I hope we can soon reverse this mindset, and society will finally realize that acknowledging error is actually courageous and morally righteous. Intellectually honest people have good character, and they know that being truthful makes them an individual worthy of respect.

For me, admitting my mistakes, even though it has been difficult at times, has made me into a better person. For example, I used to have a very negative opinion about the Islamic religion, and I would frequently chastise people who defended it. Until a year ago, before researching the Islamic faith, I actually knew very little about Islam, and I only had a surface-level understanding of the geopolitical situation affecting Muslim-majority nations.

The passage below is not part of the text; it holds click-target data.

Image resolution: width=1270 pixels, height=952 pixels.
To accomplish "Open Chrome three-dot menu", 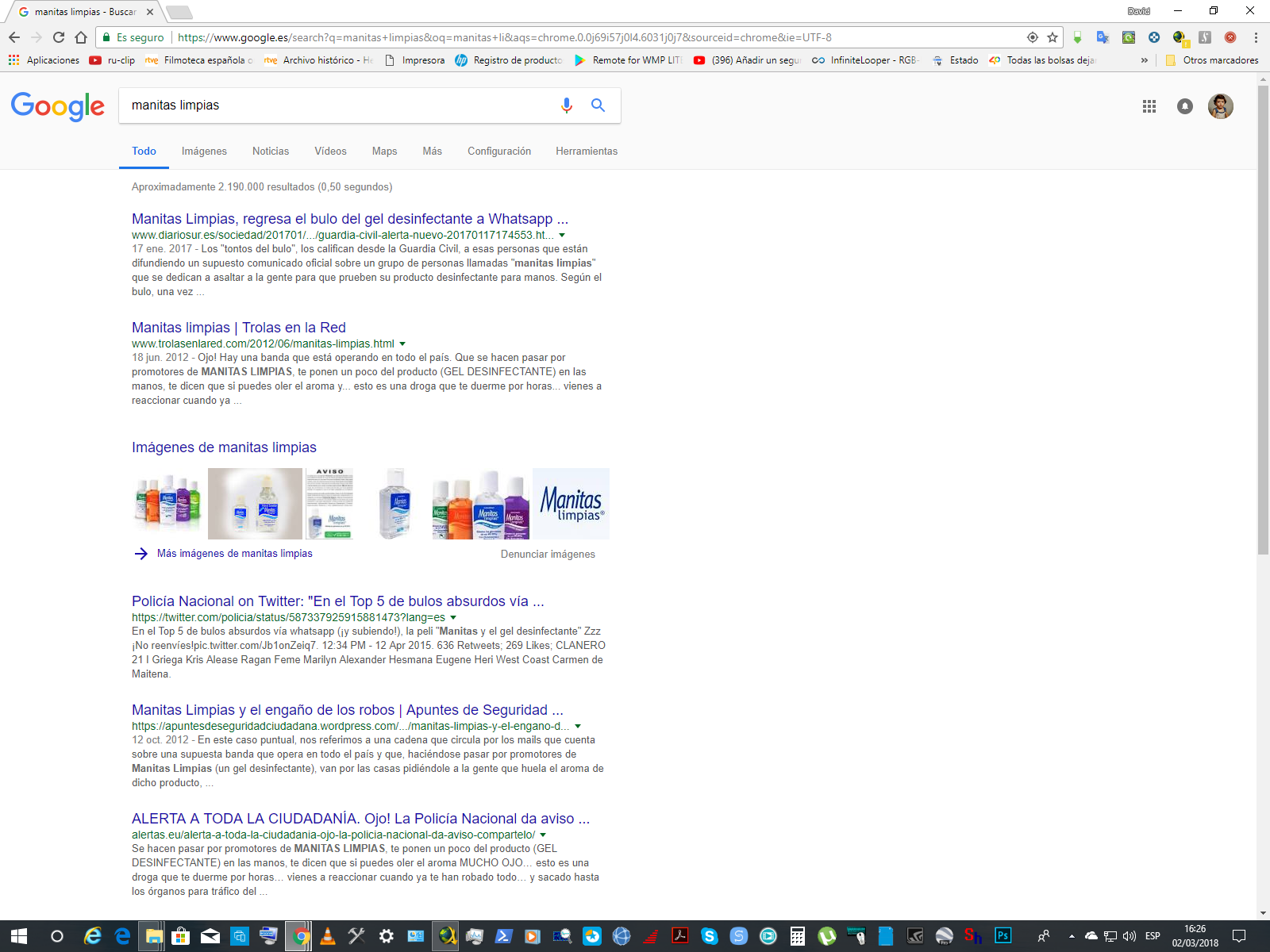I will click(1256, 37).

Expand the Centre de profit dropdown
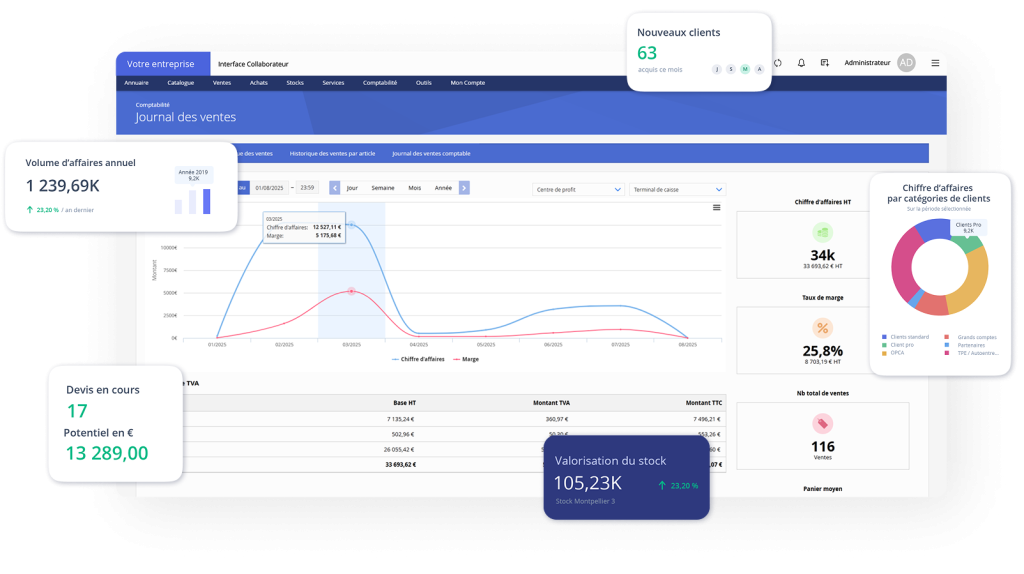(578, 189)
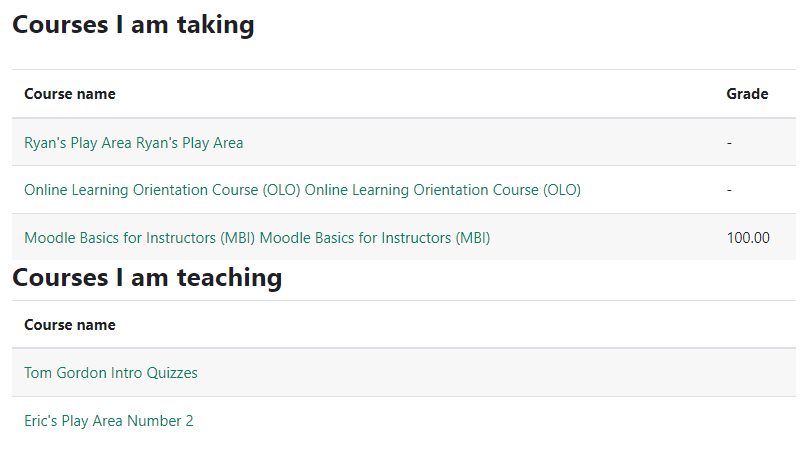Open Eric's Play Area Number 2 course
The width and height of the screenshot is (808, 460).
pyautogui.click(x=109, y=421)
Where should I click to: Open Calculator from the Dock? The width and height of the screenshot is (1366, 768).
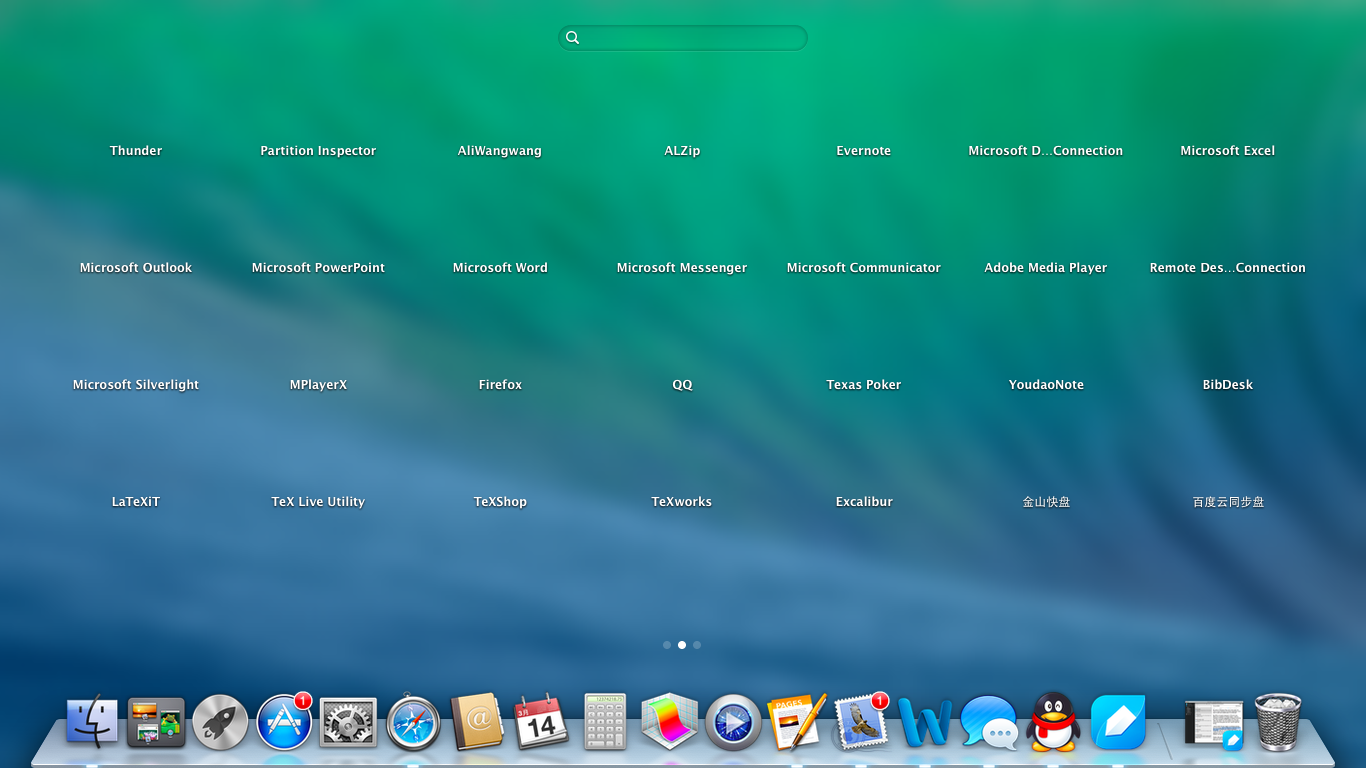click(604, 722)
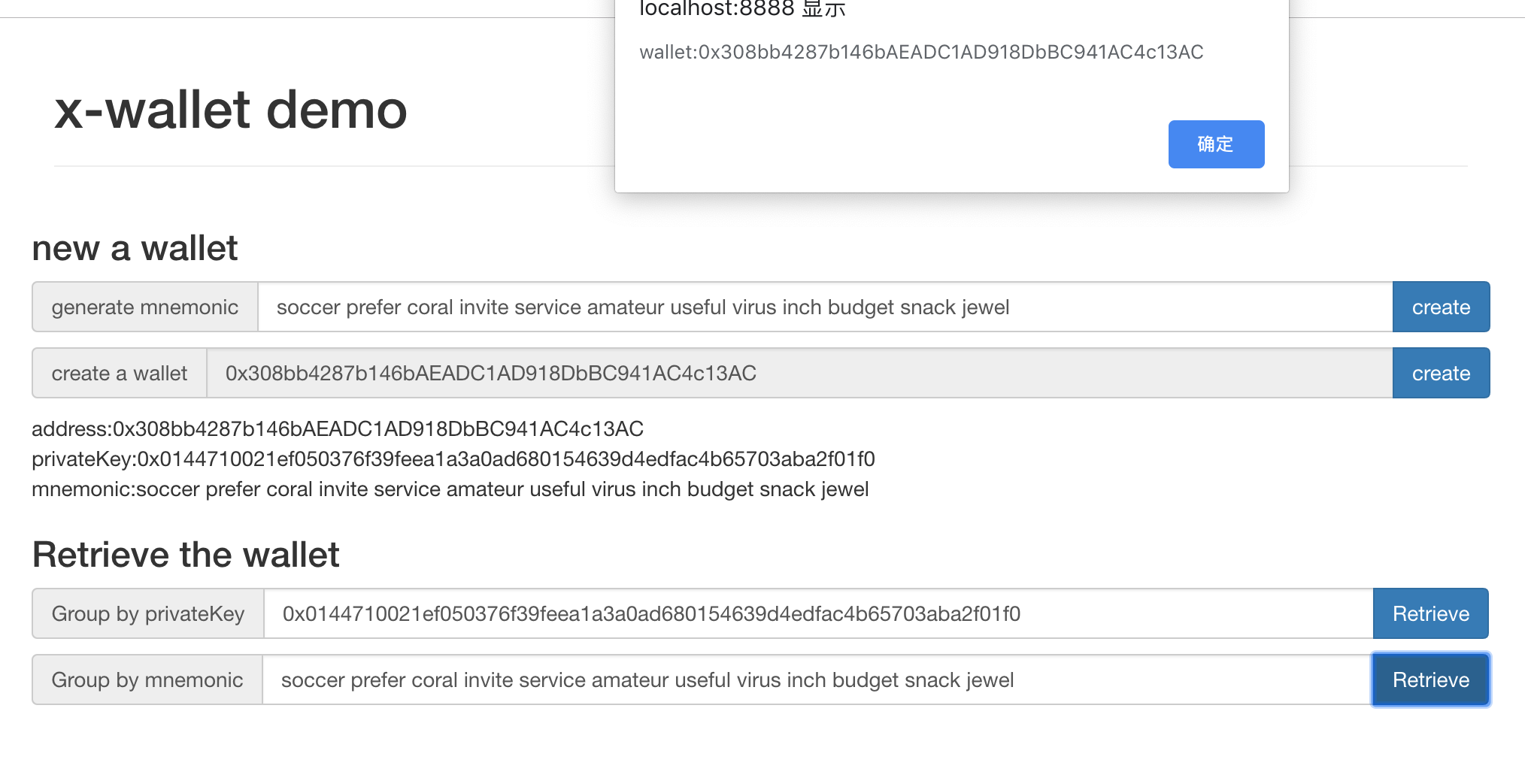Screen dimensions: 1525x784
Task: Click the address output text line
Action: click(337, 429)
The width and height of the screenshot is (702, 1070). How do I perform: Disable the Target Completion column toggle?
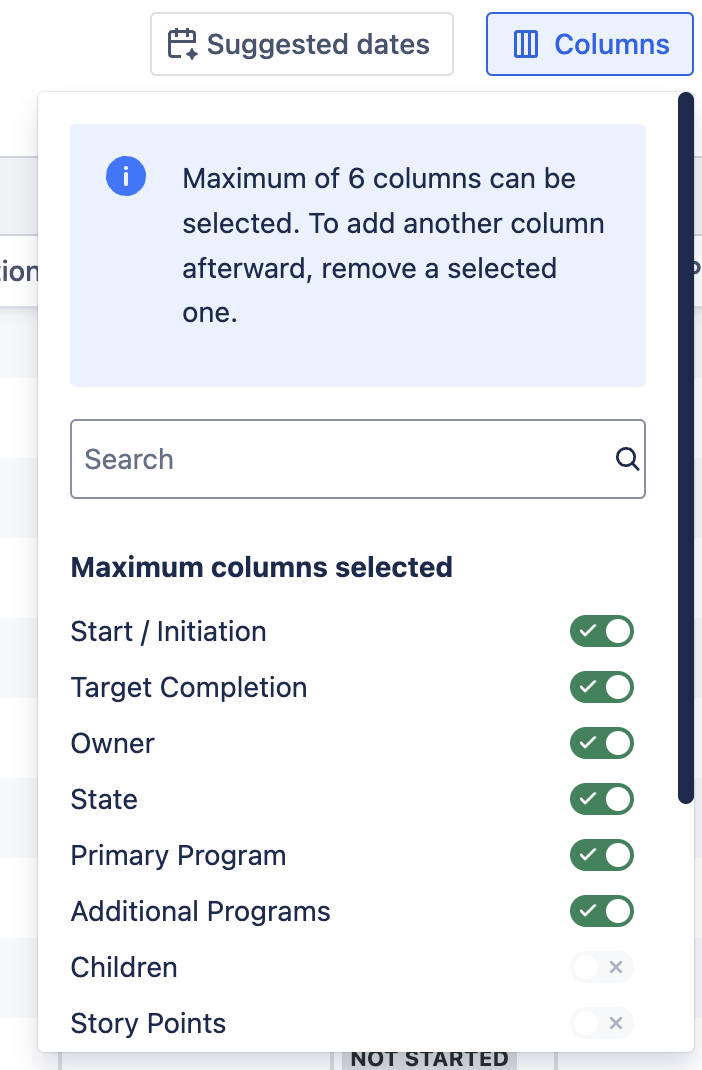[602, 688]
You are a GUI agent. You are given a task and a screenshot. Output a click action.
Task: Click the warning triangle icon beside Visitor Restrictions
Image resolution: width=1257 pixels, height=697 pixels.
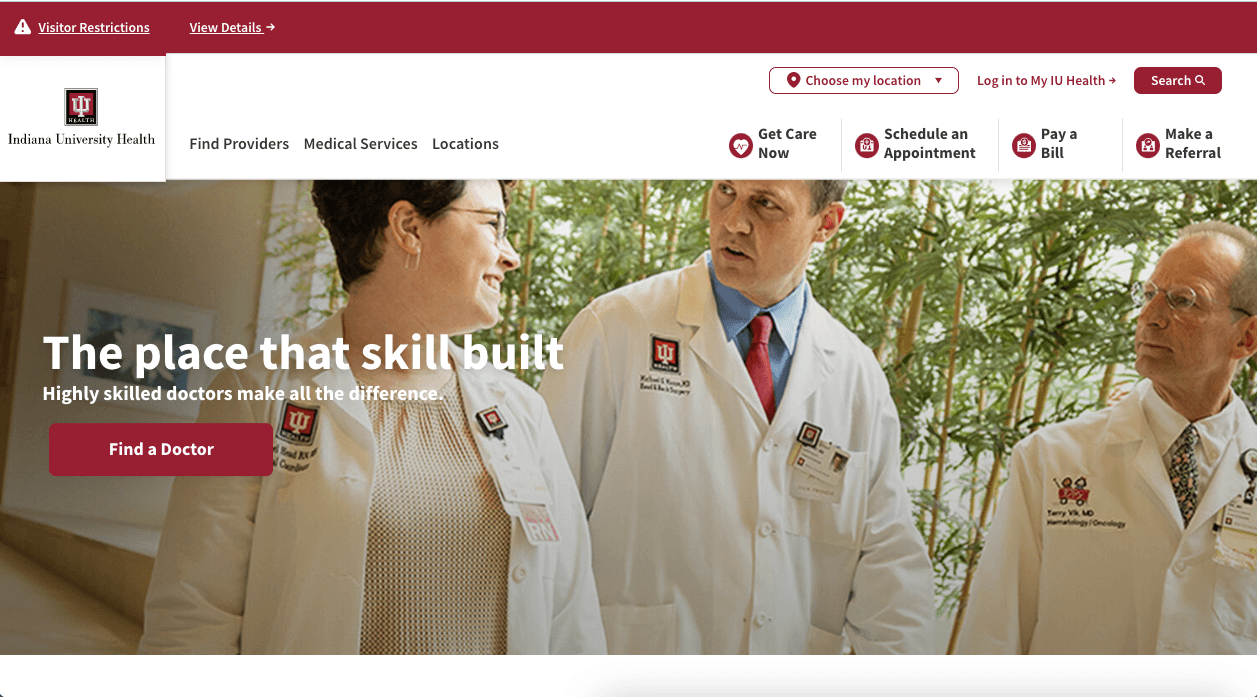[22, 27]
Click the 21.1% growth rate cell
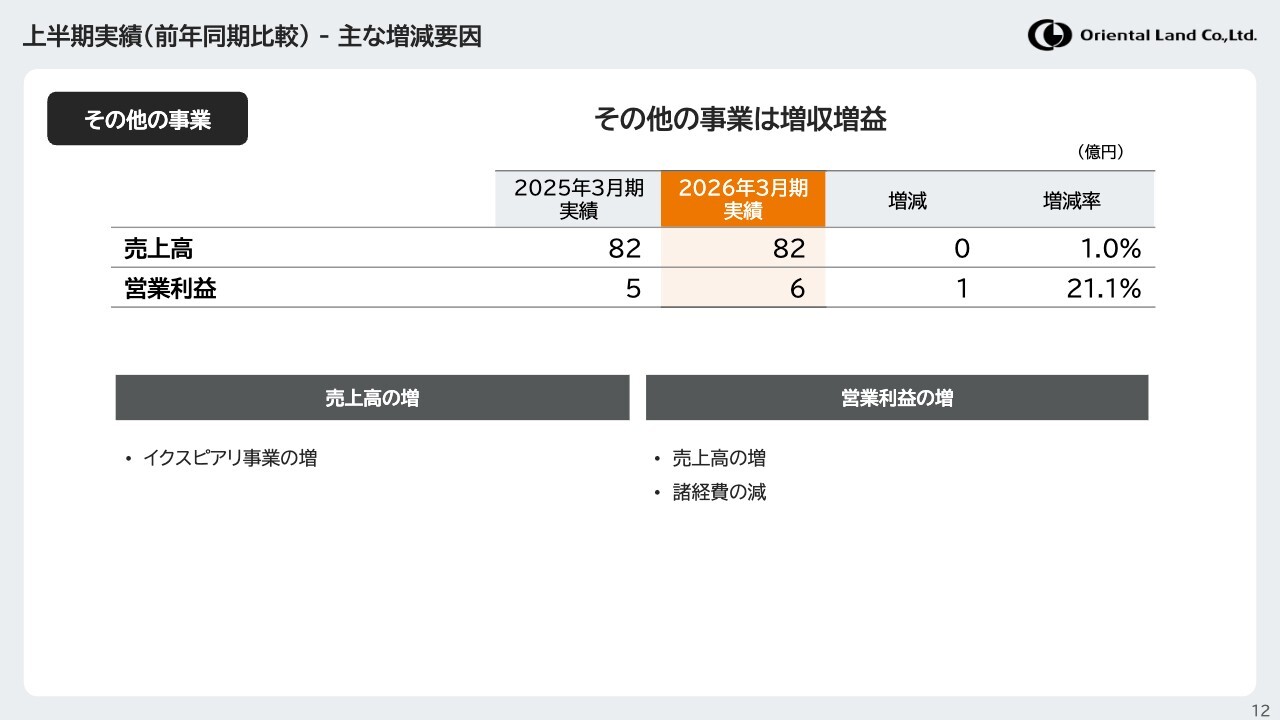Screen dimensions: 1280x720 tap(1103, 289)

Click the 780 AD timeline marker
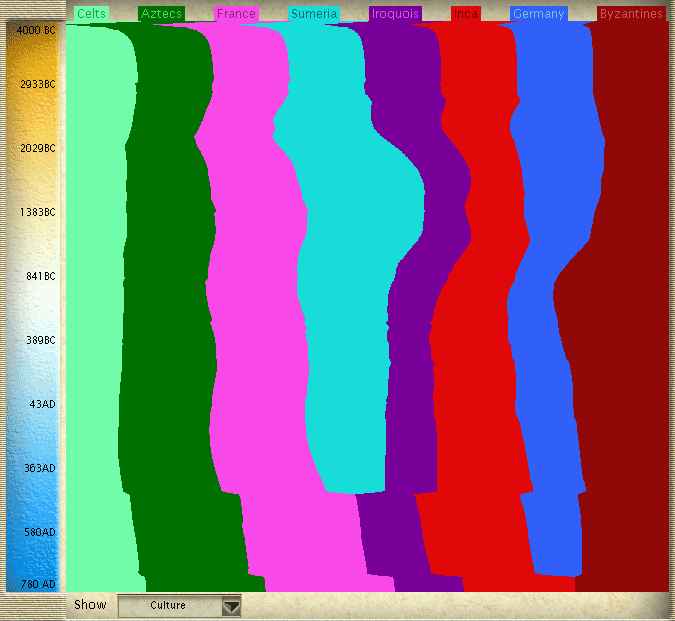click(38, 584)
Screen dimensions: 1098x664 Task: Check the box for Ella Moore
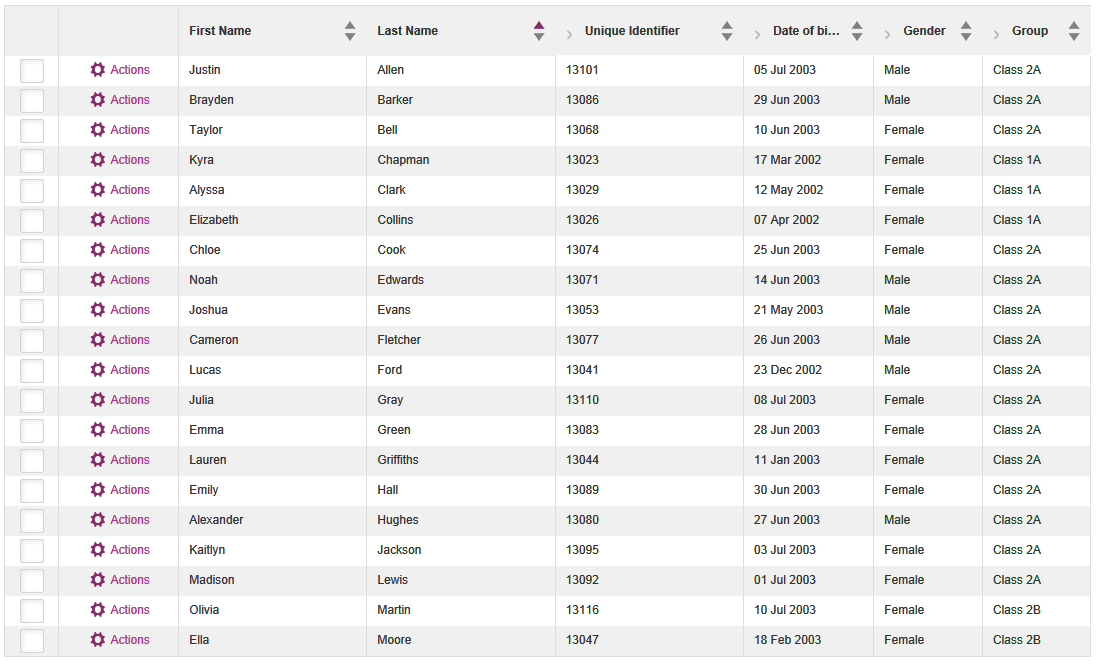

Last year, I wanted to see if my negative claims about Islam could stand up to scrutiny. I studied what the Qur’an and other Islamic holy literature taught. I listened to Islamic theologians and experts in the religion. I also studied the negative destabilizing effects that the Western world has had through violent interventions in the Middle East and other predominately Islamic regions. 

I learned that the violence and illiberal actions in Islamic societies are mostly because of unjustified interventionist wars and coups (often, sadly, spearheaded or escalated by leaders of the Western world), which have crumbled those societies and led to the rise of extremist groups. After studying the issue more in-depth, I realized that my views about Islam were wrong and potentially hazardous. I am so ashamed of my original beliefs that I now do my best to make amends and explain to people why I was wrong. 

I’ve also changed my views on people who I at one time despised. I used to have a very negative bias against two political commentators/social activists named Cenk Uygur and Kyle Kulinski. For a long time, I hated and resented them – and I wrote multiple harsh articles condemning them. But after watching more of their material and honestly analyzing what they were saying, I realized they were good people and that my original perception of them was not accurate. I still have some strong disagreements with Uygur and Kulinski, but I’ve come to respect and admire them and their accomplishments. They’ve helped change my views on various things, and I now enjoy listening to them whenever I get the chance.

Various other things about myself have changed over the years. For example, I had a very crass sense of humor when I was younger, and I didn’t care if I offended people with my jokes or humorous remarks. I’ve come to realize that words can be extremely hurtful and demeaning. I’m now much more mindful of the things I say. I realized that the subject matter I was joking about was hurtful to many different folks, and I’m now much more understanding and sympathetic to why people – especially historically disenfranchised and oppressed groups – could get livid over offensive jokes and stereotypes. I’m now a lot more sensitive and aware of how words can have a very damaging effect and upset many people.     

Recognizing when I’ve made mistakes and, more importantly, owning up to my errors has made me a more intellectually honest person. Acknowledging faults is not a sign of weakness – it’s one of the most courageous things a person can do. If everybody would be willing to put away the self-serving façade that they are always correct and would stop masquerading around as an infallible genius, then the truth about many intricate things about the world could more easily come to light. 

Eric Goldin is a Santa Clarita resident.